▶ _Passage provided_:

----------

Tanycyte proliferation and migration through the sonic hedgehog pathway restores hypothalamic function after ischemic injury

Abstract

Tanycytes, a distinct type of glial cell within the hypothalamus, will be investigated in this study to elucidate the intrinsic mechanisms by which they facilitate the restoration of hypothalamic function. We injected endothelin 1 (ET-1) into the third ventricle to establish an ischemic hypothalamic injury model. Nestin CreER^T2 and Rosa26R-CAG:tdTomato mice were crossbred, and viral tracing was used to label and track tanycytes. Functional changes in these cells were observed with calcium imaging. Alterations in tanycytes were assessed with single-cell and transcriptomic sequencing analyses. The involvement of specific pathways was confirmed via intraperitoneal injection of N-acetyl cysteine (NAC) and cycloheximide. Following ischemic injury to the hypothalamus in mice, acute weight loss and impaired activity of Agrp neurons were observed, both of which recovered within 7 days. The fate of tanycytes was traced in Nestin-CreER^T2: Rosa26R-CAG:Tdtomato mice to confirm their proliferation and migration after hypothalamic injury. Calcium imaging indicated that these proliferating and migrating cells participated in signal transduction, thereby reconstructing the regulatory network of tanycytes. The analysis of single-cell data on postnatal days 8 and 45 identified CDK1 as a marker of proliferative tanycytes. The roles of ROS and the Shh pathway in the proliferation and migration of tanycytes were validated via the intraperitoneal injection of NAC and cycloheximide inhibitors. After inducing ischemic injury to the arcuate nucleus of the hypothalamus, Agrp neuronal activity declined, accompanied by ROS fluctuations within tanycytes. Activation of the Shh pathway prompts the transition of tanycytes from a quiescent state to a proliferative state, thereby leading to their migration to the arcuate nucleus. This process re-establishes the regulatory network of tanycytes and restores metabolic balance. This finding may provide an important target for promoting the recovery of hypothalamic function.

----------

▶ _Source material_:
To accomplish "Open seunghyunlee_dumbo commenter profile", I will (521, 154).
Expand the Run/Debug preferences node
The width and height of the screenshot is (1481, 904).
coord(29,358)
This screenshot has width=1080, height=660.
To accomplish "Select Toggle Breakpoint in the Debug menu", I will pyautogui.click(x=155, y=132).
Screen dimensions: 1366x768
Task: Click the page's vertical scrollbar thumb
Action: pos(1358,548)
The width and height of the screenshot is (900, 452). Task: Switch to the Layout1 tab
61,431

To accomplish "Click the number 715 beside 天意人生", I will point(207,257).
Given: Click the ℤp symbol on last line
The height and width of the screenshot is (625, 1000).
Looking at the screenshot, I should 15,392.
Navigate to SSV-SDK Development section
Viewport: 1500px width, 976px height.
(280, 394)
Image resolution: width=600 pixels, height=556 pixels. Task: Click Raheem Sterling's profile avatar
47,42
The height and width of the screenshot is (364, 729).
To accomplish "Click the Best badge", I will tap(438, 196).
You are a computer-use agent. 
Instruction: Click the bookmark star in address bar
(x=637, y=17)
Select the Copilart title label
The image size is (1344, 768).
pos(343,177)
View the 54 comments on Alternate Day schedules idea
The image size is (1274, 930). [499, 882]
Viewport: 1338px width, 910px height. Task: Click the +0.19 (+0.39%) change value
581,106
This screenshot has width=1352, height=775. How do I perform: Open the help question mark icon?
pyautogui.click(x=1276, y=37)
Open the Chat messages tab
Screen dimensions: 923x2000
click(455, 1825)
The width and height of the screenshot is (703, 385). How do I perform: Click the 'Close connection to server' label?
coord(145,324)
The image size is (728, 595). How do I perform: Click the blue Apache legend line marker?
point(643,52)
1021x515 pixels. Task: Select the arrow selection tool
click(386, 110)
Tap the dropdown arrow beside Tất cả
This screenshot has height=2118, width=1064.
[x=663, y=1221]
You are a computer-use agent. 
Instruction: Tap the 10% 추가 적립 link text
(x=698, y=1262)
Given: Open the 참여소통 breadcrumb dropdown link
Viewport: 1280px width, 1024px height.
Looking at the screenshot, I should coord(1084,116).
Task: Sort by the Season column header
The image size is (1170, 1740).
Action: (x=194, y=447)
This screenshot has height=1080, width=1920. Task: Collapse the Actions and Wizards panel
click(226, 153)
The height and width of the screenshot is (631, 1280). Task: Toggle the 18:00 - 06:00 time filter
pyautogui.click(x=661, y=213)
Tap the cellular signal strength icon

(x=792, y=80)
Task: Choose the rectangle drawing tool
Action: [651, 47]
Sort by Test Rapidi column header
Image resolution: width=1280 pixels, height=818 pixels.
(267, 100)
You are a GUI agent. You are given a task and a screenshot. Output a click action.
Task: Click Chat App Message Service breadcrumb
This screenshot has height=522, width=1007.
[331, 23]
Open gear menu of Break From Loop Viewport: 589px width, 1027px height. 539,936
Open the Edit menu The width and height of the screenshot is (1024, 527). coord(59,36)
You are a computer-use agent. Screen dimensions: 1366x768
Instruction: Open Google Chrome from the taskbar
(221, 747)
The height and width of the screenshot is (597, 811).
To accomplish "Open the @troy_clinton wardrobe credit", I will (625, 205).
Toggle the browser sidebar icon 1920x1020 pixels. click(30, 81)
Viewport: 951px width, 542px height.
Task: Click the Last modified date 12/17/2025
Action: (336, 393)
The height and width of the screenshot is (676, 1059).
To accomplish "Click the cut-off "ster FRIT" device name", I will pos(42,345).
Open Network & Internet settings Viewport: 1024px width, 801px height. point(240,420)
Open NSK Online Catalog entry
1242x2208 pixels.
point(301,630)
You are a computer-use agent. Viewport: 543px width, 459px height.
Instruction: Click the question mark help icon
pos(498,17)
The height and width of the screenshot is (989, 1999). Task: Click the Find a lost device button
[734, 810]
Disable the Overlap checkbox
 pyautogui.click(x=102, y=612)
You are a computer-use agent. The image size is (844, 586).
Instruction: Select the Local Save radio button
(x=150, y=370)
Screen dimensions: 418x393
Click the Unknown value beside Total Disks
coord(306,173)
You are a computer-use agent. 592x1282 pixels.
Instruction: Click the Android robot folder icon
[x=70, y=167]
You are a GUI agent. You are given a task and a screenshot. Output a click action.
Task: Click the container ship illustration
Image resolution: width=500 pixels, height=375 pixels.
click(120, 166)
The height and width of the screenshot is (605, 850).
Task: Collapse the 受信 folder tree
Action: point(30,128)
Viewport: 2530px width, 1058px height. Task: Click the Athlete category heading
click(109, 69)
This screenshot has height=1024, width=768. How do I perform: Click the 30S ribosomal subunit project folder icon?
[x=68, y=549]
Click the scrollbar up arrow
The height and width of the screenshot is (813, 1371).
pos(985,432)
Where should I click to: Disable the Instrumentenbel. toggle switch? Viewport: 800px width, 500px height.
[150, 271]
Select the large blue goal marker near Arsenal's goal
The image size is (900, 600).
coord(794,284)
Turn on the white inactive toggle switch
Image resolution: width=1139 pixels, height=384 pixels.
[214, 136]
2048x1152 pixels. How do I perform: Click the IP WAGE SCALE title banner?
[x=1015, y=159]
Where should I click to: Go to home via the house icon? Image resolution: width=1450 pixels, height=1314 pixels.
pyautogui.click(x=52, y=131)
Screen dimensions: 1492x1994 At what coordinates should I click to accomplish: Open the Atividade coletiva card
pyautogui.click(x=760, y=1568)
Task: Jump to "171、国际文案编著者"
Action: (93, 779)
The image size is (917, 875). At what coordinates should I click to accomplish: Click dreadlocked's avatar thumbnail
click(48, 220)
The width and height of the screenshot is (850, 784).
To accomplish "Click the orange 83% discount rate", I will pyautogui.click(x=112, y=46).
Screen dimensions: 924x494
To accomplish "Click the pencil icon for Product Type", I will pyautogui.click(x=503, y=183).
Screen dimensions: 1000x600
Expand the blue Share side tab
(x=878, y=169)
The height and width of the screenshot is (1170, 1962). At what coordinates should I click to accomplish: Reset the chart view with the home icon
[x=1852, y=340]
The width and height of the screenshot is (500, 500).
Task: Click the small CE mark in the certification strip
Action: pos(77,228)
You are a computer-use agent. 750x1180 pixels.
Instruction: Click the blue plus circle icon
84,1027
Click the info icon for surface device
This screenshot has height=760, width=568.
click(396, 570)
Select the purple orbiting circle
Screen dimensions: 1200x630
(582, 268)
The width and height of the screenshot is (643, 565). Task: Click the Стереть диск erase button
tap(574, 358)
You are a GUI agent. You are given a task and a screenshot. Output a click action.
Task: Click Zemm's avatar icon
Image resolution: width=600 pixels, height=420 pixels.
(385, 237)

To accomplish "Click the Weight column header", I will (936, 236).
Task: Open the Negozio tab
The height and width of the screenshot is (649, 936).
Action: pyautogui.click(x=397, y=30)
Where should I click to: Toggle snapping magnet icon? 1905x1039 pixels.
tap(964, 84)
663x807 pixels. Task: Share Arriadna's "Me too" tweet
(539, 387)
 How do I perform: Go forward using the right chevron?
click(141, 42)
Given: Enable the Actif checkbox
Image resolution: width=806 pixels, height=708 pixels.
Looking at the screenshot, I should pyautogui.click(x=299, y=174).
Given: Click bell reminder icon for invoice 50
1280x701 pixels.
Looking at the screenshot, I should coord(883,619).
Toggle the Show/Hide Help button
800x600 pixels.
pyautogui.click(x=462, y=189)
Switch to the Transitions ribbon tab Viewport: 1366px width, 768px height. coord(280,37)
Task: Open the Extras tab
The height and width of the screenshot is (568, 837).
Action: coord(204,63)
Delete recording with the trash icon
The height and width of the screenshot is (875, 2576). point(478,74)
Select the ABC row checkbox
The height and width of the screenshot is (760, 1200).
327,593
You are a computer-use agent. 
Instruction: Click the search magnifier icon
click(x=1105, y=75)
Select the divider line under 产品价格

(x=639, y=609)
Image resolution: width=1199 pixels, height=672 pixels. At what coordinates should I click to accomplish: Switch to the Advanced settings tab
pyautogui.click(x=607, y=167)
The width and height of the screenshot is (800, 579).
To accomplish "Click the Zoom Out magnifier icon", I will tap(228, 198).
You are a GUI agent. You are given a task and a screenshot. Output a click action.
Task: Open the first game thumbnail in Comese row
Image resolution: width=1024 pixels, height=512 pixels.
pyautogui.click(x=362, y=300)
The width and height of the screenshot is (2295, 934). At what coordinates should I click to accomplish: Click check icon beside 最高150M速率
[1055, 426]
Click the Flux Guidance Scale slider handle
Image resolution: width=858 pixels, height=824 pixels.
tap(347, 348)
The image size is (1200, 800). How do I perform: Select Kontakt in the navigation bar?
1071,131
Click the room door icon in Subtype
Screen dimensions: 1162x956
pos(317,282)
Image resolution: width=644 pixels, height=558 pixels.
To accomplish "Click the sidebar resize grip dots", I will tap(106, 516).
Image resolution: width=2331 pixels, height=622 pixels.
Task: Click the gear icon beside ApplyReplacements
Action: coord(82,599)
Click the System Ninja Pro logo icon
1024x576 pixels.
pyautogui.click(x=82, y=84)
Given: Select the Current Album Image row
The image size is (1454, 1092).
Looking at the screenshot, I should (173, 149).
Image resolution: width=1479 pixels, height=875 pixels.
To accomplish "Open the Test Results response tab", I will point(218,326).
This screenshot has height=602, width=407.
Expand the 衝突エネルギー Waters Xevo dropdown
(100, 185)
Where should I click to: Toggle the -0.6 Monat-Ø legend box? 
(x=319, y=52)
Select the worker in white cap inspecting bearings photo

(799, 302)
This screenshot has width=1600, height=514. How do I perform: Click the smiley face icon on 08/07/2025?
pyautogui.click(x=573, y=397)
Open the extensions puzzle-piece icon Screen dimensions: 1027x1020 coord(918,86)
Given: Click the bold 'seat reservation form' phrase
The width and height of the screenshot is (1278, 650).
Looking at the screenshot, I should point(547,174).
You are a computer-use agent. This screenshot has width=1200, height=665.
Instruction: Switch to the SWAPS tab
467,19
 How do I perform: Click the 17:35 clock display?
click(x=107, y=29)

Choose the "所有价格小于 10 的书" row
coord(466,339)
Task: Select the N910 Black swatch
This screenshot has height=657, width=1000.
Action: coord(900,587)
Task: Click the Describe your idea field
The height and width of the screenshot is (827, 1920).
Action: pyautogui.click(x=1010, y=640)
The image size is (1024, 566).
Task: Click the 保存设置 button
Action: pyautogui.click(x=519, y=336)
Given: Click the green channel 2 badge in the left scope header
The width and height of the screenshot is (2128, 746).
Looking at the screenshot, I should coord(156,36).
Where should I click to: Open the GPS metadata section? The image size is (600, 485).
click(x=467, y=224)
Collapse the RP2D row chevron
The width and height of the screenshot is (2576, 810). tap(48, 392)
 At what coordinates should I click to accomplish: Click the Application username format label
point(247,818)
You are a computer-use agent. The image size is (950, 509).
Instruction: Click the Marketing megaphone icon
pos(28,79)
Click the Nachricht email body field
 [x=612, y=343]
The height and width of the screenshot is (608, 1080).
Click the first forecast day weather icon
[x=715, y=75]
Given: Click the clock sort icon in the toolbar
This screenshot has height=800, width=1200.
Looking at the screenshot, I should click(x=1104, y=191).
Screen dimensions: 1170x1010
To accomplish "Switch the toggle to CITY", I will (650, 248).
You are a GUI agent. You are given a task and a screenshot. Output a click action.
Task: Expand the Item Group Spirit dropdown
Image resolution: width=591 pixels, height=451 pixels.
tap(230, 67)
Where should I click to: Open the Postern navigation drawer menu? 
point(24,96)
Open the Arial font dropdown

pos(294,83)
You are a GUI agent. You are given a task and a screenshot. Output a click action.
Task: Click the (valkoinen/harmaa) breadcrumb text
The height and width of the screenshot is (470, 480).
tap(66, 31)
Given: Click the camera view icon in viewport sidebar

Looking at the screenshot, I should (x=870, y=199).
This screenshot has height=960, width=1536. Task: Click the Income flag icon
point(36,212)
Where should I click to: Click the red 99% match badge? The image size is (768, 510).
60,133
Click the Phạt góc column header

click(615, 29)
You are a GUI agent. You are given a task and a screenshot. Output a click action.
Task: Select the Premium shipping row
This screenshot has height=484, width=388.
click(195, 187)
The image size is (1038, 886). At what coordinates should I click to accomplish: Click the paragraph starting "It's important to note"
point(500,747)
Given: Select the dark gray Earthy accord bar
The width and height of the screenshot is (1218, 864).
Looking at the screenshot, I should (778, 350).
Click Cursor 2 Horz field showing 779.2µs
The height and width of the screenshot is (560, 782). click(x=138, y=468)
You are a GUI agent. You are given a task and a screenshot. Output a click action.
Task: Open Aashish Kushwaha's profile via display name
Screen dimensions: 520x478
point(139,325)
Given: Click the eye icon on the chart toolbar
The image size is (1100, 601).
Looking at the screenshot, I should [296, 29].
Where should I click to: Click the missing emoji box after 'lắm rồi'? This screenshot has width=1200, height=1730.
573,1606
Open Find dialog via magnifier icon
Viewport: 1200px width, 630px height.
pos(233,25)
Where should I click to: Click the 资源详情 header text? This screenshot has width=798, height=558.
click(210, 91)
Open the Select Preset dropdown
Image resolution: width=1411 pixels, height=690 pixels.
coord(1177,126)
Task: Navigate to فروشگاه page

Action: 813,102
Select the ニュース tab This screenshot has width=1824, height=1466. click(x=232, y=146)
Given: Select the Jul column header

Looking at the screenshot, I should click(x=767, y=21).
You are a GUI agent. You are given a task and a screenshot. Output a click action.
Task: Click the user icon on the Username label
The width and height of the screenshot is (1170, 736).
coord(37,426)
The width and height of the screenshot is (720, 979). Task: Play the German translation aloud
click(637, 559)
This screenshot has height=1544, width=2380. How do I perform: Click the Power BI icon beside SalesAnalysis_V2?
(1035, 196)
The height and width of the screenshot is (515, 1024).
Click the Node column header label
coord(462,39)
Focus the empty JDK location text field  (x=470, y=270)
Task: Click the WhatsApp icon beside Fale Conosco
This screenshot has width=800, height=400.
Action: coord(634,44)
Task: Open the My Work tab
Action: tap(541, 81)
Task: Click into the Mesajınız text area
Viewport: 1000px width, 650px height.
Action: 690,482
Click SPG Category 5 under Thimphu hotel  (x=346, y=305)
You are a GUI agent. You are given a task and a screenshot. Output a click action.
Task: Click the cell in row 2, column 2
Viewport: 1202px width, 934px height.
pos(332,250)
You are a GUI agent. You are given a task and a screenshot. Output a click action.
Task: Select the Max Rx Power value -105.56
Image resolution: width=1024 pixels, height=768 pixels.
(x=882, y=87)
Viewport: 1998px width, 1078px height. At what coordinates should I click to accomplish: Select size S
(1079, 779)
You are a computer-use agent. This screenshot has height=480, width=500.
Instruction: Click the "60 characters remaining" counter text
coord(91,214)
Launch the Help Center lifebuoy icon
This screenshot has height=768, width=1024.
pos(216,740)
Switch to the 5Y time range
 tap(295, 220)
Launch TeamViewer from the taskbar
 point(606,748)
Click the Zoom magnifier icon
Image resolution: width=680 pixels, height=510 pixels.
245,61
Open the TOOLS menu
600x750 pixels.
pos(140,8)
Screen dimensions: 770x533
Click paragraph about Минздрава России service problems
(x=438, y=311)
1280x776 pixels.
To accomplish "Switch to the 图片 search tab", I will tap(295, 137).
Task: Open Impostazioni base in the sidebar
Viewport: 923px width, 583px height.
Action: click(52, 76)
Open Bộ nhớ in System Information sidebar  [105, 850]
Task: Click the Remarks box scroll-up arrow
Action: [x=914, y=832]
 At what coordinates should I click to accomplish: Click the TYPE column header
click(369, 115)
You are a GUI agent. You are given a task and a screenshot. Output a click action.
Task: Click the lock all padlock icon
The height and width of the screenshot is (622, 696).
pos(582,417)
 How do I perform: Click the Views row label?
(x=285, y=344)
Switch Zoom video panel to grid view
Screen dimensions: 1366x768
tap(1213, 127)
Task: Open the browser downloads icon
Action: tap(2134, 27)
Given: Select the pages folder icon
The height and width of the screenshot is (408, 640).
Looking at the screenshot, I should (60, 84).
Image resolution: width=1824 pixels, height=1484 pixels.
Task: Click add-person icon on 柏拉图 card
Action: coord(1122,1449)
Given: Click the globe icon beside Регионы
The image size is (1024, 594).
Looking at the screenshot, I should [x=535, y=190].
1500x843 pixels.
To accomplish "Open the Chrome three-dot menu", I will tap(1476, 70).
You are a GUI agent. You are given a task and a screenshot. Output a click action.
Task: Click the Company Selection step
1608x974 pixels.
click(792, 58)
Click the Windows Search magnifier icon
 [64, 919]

----------

▶ _Assigned task_: Rewrite the paragraph in the tanycyte abstract above that begins "Tanycytes, a distinct type of glial cell" as a shorter bulleted list that keeps its main methods and findings.

▶ _Your solution_:
- Aim: find how tanycytes, glial cells of the hypothalamus, help restore hypothalamic function.
- Injury model: endothelin 1 (ET-1) injected into the third ventricle caused ischemic hypothalamic injury.
- Methods:
  - Nestin CreER^T2 × Rosa26R-CAG:tdTomato mice and viral tracing to label and track tanycytes
  - Calcium imaging for cell function
  - Single-cell and transcriptomic sequencing
  - Intraperitoneal NAC and cycloheximide to test pathways
- Injury effects: acute weight loss and impaired Agrp neuron activity, both recovering within 7 days.
- Tanycyte response: tanycytes proliferated and migrated after injury. Calcium imaging showed these cells took part in signal transduction, rebuilding the tanycyte regulatory network.
- Marker: single-cell data from postnatal days 8 and 45 identified CDK1 as a marker of proliferative tanycytes.
- Mechanism:
  - After arcuate nucleus injury, Agrp activity fell and ROS fluctuated within tanycytes.
  - Shh pathway activation moved tanycytes from a quiescent to a proliferative state and toward the arcuate nucleus.
  - This re-established the regulatory network and restored metabolic balance.
  - The roles of ROS and the Shh pathway were confirmed with NAC and cycloheximide.
- Significance: a possible target for promoting recovery of hypothalamic function.